Но это только на первый взгляд кажется, будто полученные знания о войне на море сейчас бесполезный груз; он вот подумал, пораскинул мозгами и вдруг открыл для себя, что многие прославленные флотоводцы и полководцы потому и побеждали в главнейших сражениях, что умели терпеливо ждать своего часа, тщательно готовились к нему.
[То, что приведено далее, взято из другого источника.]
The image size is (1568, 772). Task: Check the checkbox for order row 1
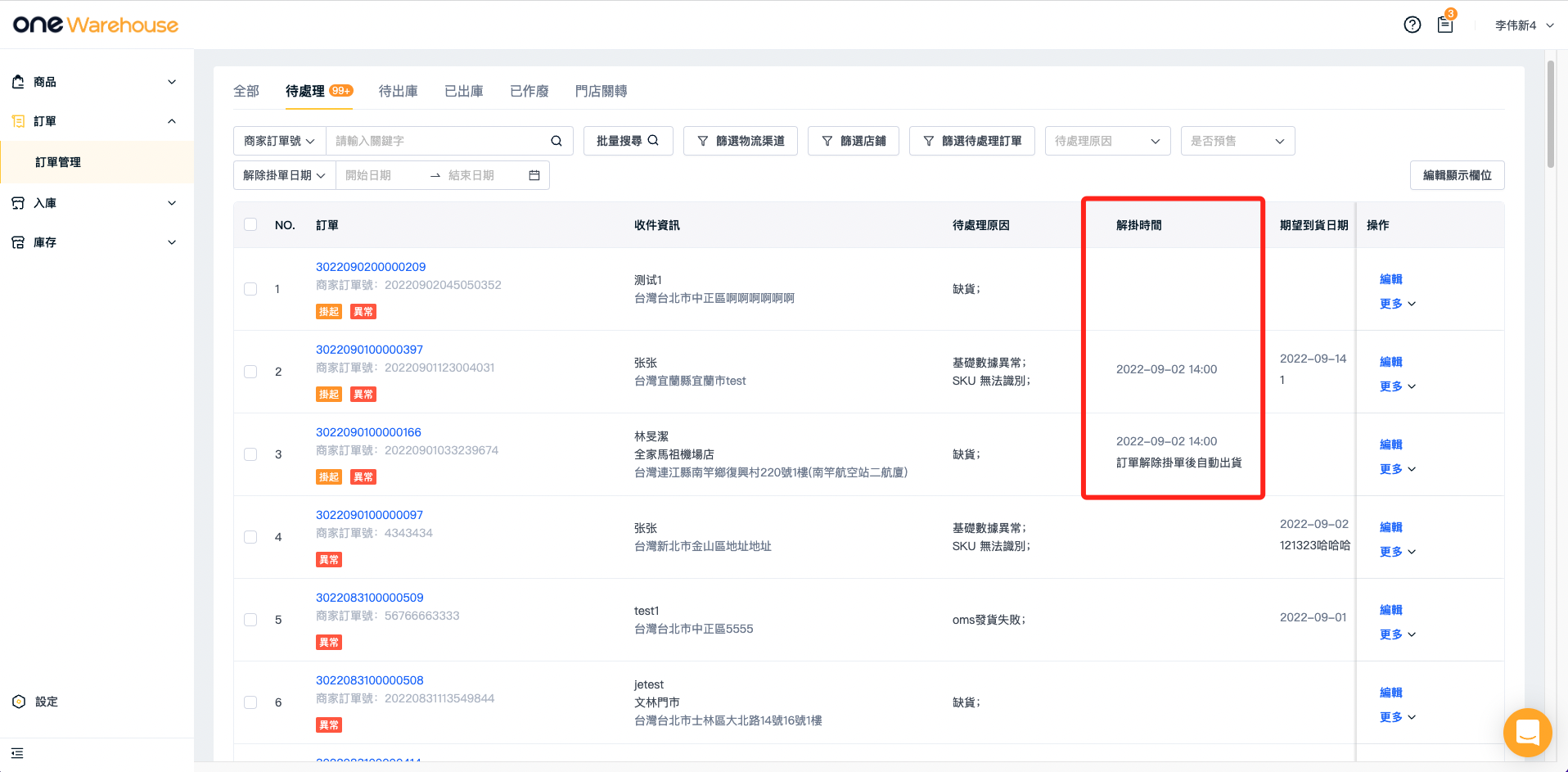pyautogui.click(x=250, y=289)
Или, к какому выводу придешь, если основательно подумаешь, почему взорвался морской охотник? Прежде всего, что это? Роковая случайность? Если не вникать в суть, то лишь это объяснение подходит к данному случаю. А при взгляде через призму военно-морского искусства тот эпизод совсем иначе выглядит, порождает вполне определенные выводы. Действительно, случайно или нет морской охотник наскочил на них с Ритой? Нет, не случайно: он услышал взрыв, вот и поспешил на помощь людям, оказавшимся в беде. Иными словами, он действовал точно по инструкциям и наставлениям, родившимся в результате обобщения опыта первой мировой войны. Да, тогда, в ту войну, именно так и следовало поступать: ведь противниками применялись исключительно якорные мины и преимущественно против больших кораблей, то есть те мины были удалены от поверхности моря на глубину большую, чем осадка тральщиков и различных малых кораблей. Теперь же враг ставит мины донные, неконтактные. Этим нет дела до того, большой или маленький корабль над ними, им лишь бы поступил на взрывающее устройство магнитный или акустический импульс.
Вот и выходит, что морской охотник погиб не случайно, что причину его гибели следует искать в устаревших инструкциях и наставлениях.
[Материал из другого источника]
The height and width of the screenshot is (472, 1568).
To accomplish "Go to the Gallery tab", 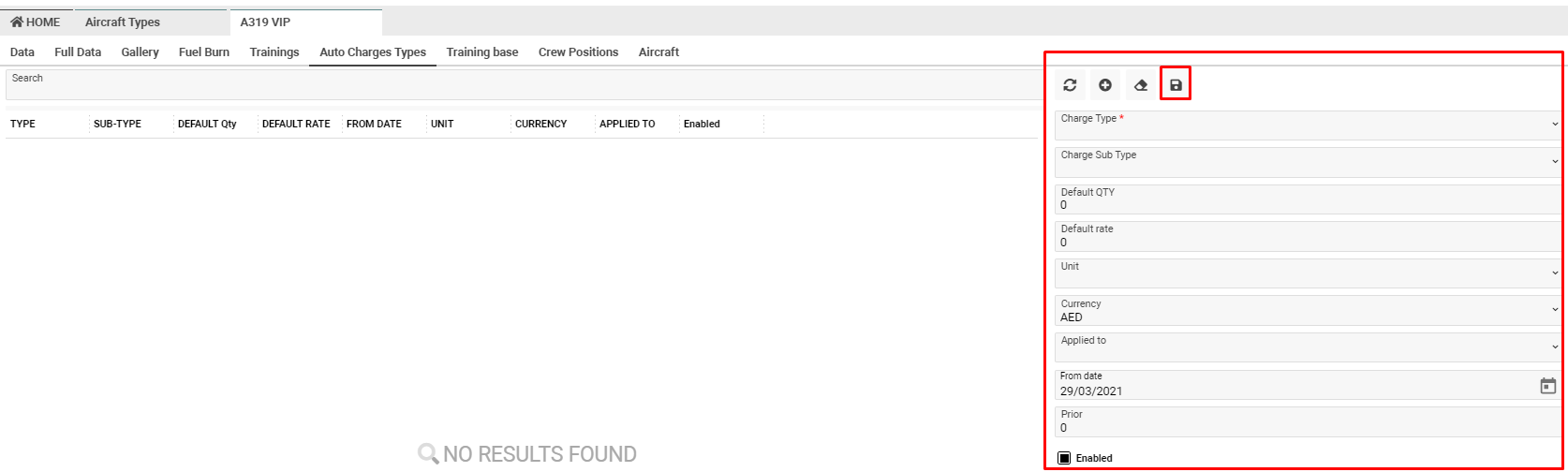I will [x=140, y=52].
А в том, что какая-то инструкция устарела, нет ничего удивительного или особо страшного, надо только побыстрее внести соответствующие изменения. Как это сделали в первую мировую войну, когда одна немецкая подводная лодка за несколько минут торпедировала три английских крейсера. Почему так успешно она действовала? Только потому, что до первой мировой войны почти никто не верил, что подводные лодки смогут действовать так эффективно. Вот и застопорили машины два английских крейсера, когда взрыв прогремел под третьим, когда он стал заваливаться на борт.
Зато после этого случая уже ни один корабль не стопорил машин, если вблизи была подводная лодка.
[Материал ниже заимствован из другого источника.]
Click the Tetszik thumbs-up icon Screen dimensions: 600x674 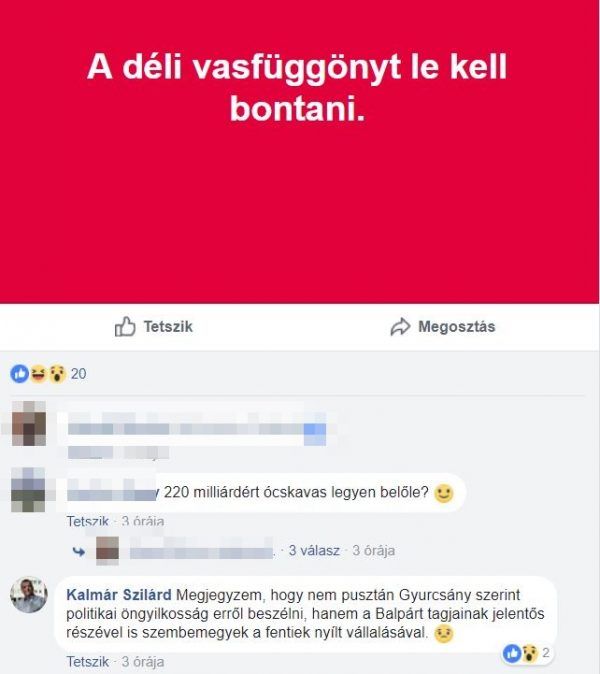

Как же тогда должен был поступить командир морского охотника? На этот вопрос ответа не нашел. Одно было ясно ему: во всяком случае слепо не врываться на минное поле…
Да, жизнь — она такая, она заставляет человека все время мозгами шевелить…
И теперь он, мичман Малых, каждый свой шаг обдумывает. Чтобы не сорваться с узенького карниза, по которому идет, не погибнуть раньше времени. Ведь он обязан дождаться своего часа, он обязан пробиться к своим. Для достижения этой цели, ярким огнем полыхающей впереди, он не только глухонемым прикинется, он через что угодно пройдет, если потребуется!
И все-таки тошно выжидать, когда кровь бурлит в жилах, когда каждая мышца силушкой переполнена…
Правда, дядюшка Тоомас исправно пересказывает ему поселковые новости. Жестами пересказывает. Или велит Рите письменно излагать то, что он будет сейчас рассказывать. На первый взгляд, вроде бы глупостью занимались. Однако теперь Максим научился еще больше владеть собой, теперь он, когда дядюшка Тоомас что-то рассказывает Рите, сидит и вовсе каменно.